** Begin **
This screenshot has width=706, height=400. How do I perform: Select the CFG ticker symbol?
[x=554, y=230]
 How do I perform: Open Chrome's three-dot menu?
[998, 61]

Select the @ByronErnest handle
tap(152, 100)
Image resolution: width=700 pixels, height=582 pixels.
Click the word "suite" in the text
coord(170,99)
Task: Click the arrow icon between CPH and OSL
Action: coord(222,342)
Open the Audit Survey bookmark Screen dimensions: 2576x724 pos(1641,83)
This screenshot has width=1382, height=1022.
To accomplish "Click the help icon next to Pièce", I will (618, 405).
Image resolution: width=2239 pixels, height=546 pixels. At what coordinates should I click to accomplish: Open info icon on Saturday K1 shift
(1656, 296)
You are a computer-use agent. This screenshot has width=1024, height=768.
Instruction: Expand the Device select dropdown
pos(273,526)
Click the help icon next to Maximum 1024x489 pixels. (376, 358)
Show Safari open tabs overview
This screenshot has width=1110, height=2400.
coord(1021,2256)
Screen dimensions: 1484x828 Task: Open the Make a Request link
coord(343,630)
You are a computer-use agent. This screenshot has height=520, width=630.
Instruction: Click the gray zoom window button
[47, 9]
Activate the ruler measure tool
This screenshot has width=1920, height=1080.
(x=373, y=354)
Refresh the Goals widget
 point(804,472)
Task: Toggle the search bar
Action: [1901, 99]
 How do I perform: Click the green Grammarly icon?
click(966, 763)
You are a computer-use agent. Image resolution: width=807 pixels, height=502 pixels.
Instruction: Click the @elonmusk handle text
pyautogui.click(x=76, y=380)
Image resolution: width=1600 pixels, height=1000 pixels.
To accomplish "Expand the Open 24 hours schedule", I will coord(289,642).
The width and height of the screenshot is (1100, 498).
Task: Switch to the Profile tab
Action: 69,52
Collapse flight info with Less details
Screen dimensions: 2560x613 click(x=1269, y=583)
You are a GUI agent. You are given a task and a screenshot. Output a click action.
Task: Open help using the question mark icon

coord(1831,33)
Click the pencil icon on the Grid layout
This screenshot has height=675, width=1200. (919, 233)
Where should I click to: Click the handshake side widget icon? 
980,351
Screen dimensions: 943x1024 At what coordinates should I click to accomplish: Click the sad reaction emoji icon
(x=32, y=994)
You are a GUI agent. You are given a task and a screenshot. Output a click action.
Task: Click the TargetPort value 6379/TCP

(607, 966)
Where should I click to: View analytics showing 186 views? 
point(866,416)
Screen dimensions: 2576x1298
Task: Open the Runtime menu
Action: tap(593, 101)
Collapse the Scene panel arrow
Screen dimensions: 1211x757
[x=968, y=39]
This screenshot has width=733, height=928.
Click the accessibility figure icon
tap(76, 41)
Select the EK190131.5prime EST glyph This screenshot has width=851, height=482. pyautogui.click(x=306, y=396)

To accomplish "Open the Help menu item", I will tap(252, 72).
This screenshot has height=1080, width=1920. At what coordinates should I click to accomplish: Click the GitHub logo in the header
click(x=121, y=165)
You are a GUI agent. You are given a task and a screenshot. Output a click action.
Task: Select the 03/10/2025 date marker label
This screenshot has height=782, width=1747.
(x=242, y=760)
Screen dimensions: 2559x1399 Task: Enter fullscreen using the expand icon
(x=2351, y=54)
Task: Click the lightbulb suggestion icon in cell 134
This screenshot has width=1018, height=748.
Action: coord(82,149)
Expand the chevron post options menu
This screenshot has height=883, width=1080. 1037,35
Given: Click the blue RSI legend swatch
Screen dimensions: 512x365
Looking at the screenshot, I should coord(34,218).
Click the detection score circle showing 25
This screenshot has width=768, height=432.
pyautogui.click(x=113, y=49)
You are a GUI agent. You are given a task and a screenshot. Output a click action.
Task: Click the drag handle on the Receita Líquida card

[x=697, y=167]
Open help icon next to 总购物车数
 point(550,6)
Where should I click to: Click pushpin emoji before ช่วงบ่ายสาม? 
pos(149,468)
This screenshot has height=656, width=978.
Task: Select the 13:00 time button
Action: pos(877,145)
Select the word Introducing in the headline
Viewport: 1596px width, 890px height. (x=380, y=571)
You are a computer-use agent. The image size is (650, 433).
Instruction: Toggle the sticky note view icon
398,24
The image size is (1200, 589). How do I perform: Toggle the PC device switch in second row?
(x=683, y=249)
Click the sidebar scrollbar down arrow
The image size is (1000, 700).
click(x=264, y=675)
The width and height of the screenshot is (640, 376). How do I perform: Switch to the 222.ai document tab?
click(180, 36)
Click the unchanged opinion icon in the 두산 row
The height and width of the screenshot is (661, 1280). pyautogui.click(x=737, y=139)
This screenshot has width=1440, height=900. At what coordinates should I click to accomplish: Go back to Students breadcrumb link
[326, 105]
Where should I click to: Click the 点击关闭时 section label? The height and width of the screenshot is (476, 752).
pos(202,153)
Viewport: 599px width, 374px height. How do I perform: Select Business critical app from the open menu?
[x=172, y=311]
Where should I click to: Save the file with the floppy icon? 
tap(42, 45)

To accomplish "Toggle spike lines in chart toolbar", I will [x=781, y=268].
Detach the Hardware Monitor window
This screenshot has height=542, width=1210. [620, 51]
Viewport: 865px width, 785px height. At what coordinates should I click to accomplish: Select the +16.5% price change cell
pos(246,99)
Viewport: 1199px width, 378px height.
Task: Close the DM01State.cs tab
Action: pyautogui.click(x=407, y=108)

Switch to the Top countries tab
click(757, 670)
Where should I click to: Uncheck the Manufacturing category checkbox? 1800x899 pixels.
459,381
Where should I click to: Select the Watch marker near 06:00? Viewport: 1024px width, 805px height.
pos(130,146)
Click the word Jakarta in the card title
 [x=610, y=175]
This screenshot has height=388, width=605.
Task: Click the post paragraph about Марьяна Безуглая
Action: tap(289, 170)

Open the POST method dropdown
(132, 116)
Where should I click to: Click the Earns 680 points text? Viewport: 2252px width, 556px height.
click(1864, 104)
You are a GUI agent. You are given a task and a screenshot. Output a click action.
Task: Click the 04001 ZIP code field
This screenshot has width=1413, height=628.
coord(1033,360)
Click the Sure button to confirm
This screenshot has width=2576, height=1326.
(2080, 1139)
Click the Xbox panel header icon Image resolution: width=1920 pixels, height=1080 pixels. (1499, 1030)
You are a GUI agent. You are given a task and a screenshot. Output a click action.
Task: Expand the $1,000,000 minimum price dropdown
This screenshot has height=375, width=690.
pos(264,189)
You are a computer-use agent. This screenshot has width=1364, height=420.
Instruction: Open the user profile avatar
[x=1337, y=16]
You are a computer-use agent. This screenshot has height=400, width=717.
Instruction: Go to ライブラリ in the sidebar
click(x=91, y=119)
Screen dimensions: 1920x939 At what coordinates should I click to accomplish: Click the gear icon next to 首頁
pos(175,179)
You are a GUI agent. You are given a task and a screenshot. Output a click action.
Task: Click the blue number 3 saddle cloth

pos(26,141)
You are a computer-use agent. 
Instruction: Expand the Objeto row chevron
** End **
Please gather every line in the listing above that contains the word "handle", and copy each one out in full.

#### [Solution to this task]
Select the @ByronErnest handle
Instruction: Click the @elonmusk handle text
Task: Click the drag handle on the Receita Líquida card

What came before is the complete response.